Houve outras estranhezas. O deputado Rodrigo Maia esperou sentar-se na cadeira da Presidência para sancionar a possibilidade de que os municípios descumpram a Lei de Responsabilidade Fiscal. Todo mundo sabe que essa interinidade não é para ser usada para tomar decisões dessa envergadura.
Nesse dia, ainda houve mais um fato grave. Fabrício Queiroz, assessor do senador eleito Flávio Bolsonaro, não foi depor sobre suas movimentações bancárias. O próprio senador havia dito que suas explicações eram plausíveis e não tinham ilegalidade. Foi marcada nova data. Enquanto Queiroz continuar se escondendo, a dúvida permanece depositada no colo dos Bolsonaro.
Vera Magalhães: Supremo como fonte de instabilidade política e jurídica
Não se trata aqui de dizer que a Corte deva se curvar à opinião pública
O factoide produzido nesta quarta-feira, 19, por Marco Aurélio Mello com a breve liminar mandando soltar presos condenados em segunda instância serviu apenas ao propósito de desgastar ainda mais o Supremo Tribunal Federal.
Não se trata aqui de dizer que a Corte deva se curvar à opinião pública. O fato é que, de garantidor da estabilidade jurídica do País, como reza a Constituição, o Supremo tem sido, cada vez mais, a fonte a partir da qual emana toda a insegurança – não só jurídica e judicial, mas, como consequência, política.
O STF se manifestou em três ocasiões pela possibilidade de execução provisória da pena de prisão a partir da condenação em segunda instância: duas em habeas corpus, em 2016, e a terceira em julgamento do plenário virtual, que garantiu repercussão geral àquelas decisões.

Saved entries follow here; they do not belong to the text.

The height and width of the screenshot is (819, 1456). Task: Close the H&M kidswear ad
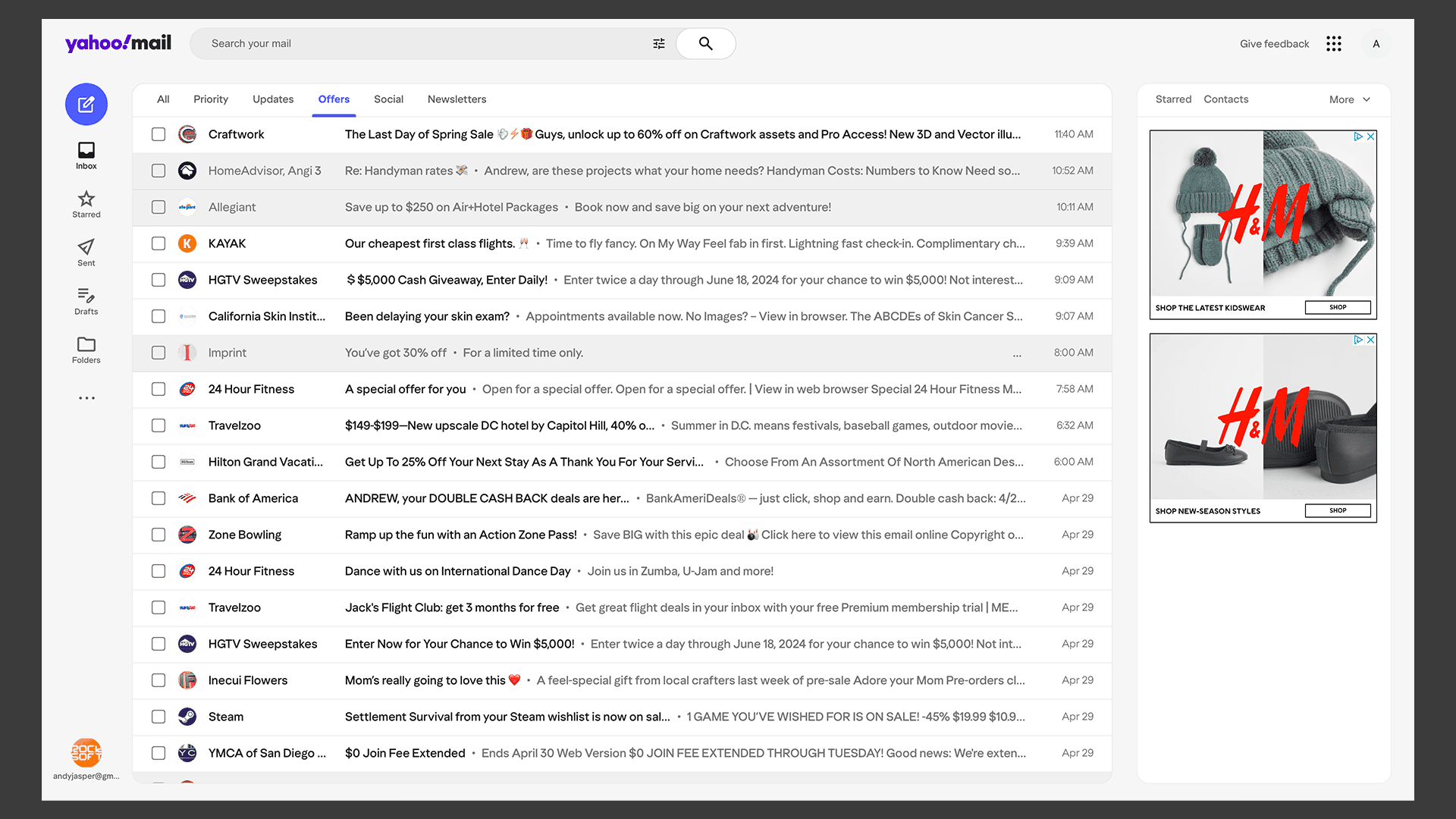(x=1370, y=136)
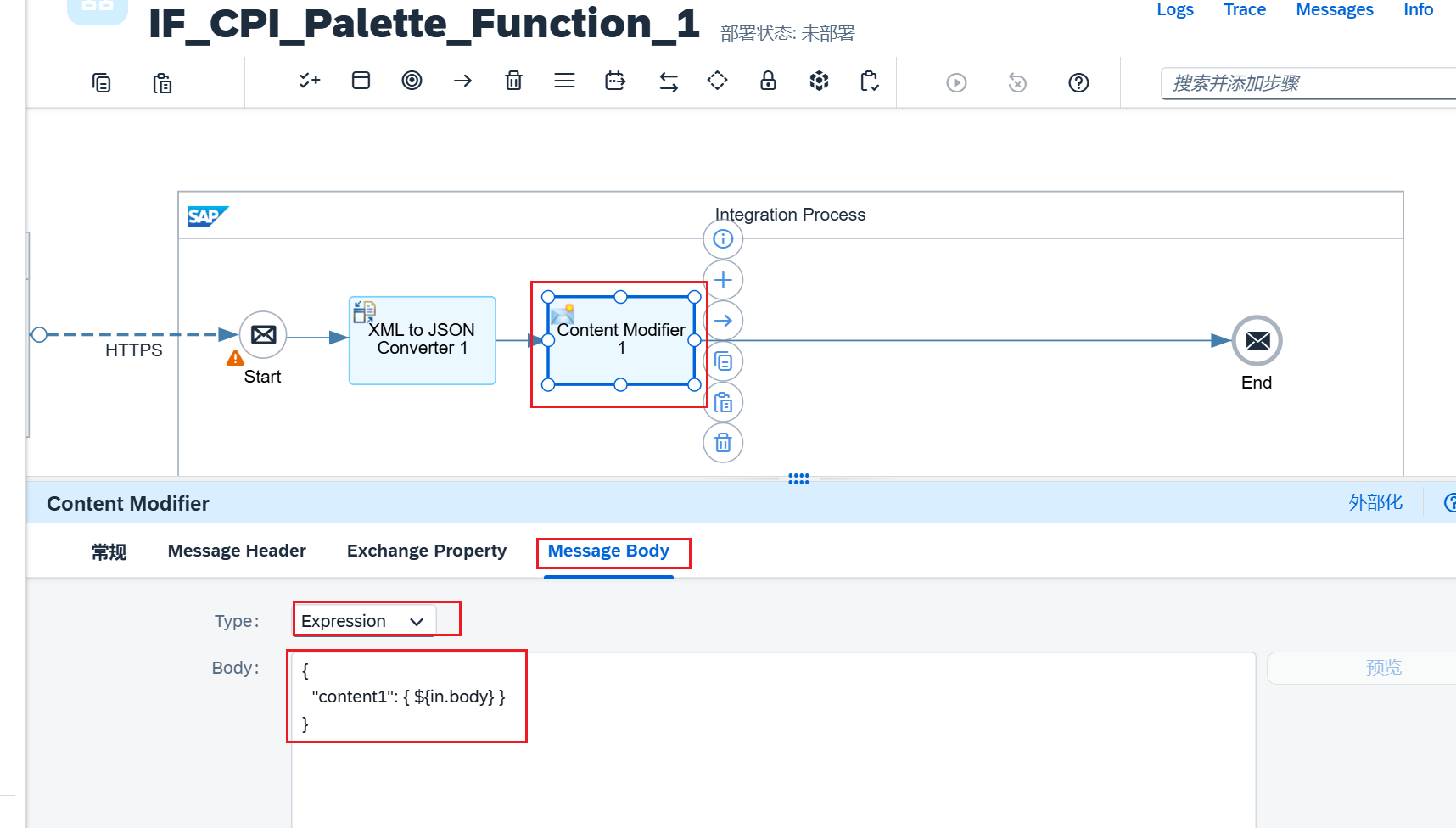Click inside the search field 搜索并添加步骤
1456x828 pixels.
tap(1307, 83)
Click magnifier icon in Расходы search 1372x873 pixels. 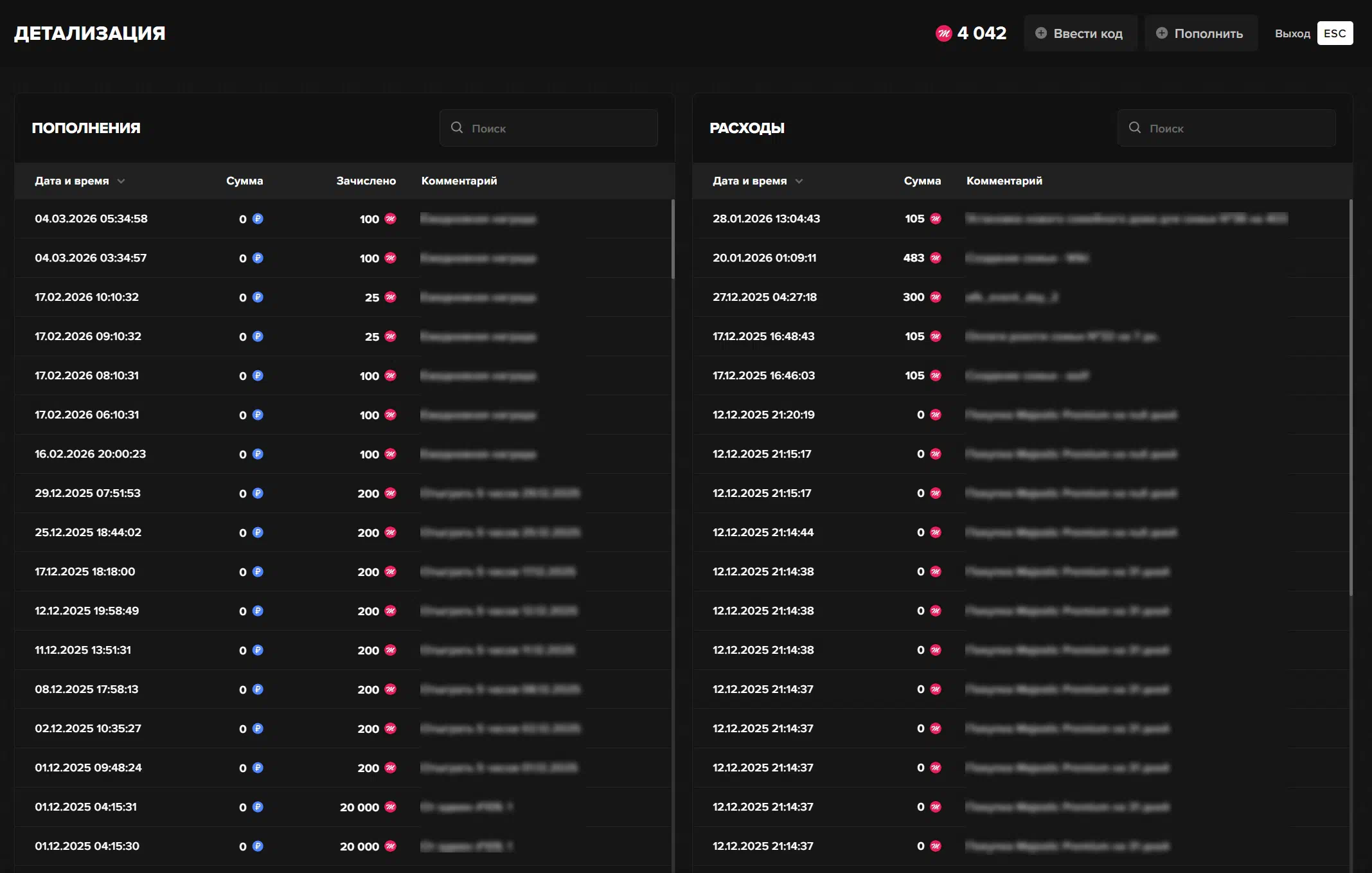click(x=1135, y=127)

Neste ano, voltou a se debruçar sobre a questão ao julgar outro HC, do ex-presidente Lula. Já há sessão marcada para abril para tratar da questão, aí sim, de forma definitiva, nas duas ações das quais Marco Aurélio é relator.

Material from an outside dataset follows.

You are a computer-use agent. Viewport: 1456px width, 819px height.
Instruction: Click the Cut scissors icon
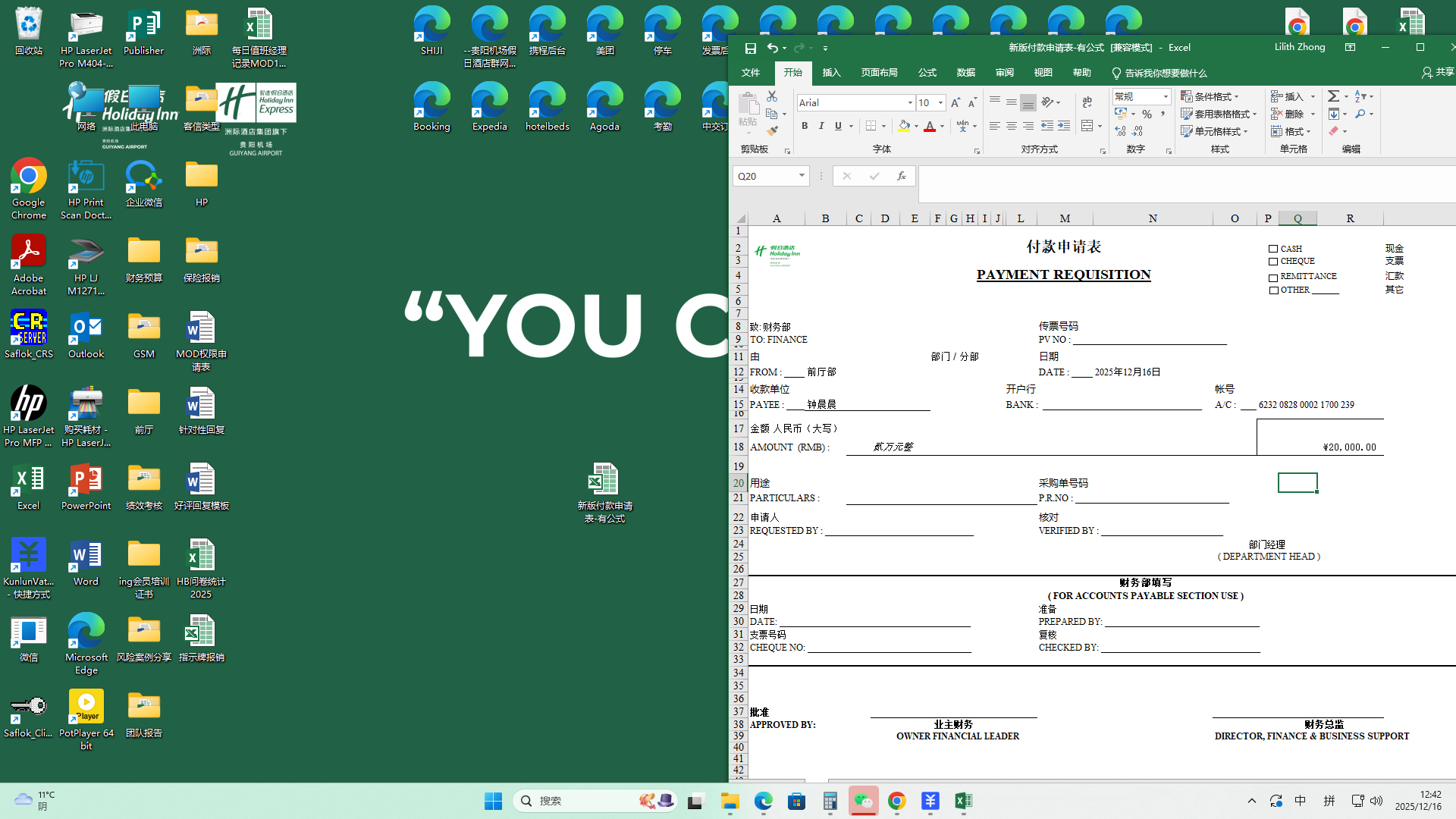pos(772,96)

Foi a insatisfação com a demora em levar a questão à pauta que fez com que Marco Aurélio se adiantasse e exarasse essa decisão injustificável, à véspera do recesso.
Afrontou o colegiado, o presidente da Corte, a opinião pública e a segurança jurídica, às vésperas do recesso judicial e da posse do novo governo. E forçou Toffoli a, também de forma monocrática, revogar a liminar para evitar consequências mais nefastas.
E não se trata só da eventual soltura de Lula, consequência politicamente mais estridente da decisão, mas de bagunçar todo o sistema judicial do País por birra.
No caso do ex-presidente, Marco Aurélio sabe das implicações sociais e políticas de suscitar de novo esse debate às vésperas da posse de Jair Bolsonaro. Com que propósito, uma vez que o julgamento do mérito das ações das quais é relator já está marcado?
Marco Aurélio termina o dia tendo contribuído, de forma absolutamente desnecessária, para o descrédito da Corte, cujas decisões monocráticas ultrapassam em muito o razoável num tribunal que tem na colegialidade uma das suas razões de ser e não têm paralelo em tribunais superiores de países estáveis jurídica e politicamente.
E são decisões como essas, tomadas muitas vezes por vaidade e por falta de compreensão do fato de que a Corte não é mais um arquipélago de 11 ilhas impermeável ao escrutínio da sociedade, que fazem com que as pessoas considerem que o STF é uma vergonha para o País – como externou recentemente um cidadão que quase levou voz de prisão de Ricardo Lewandowski por isso.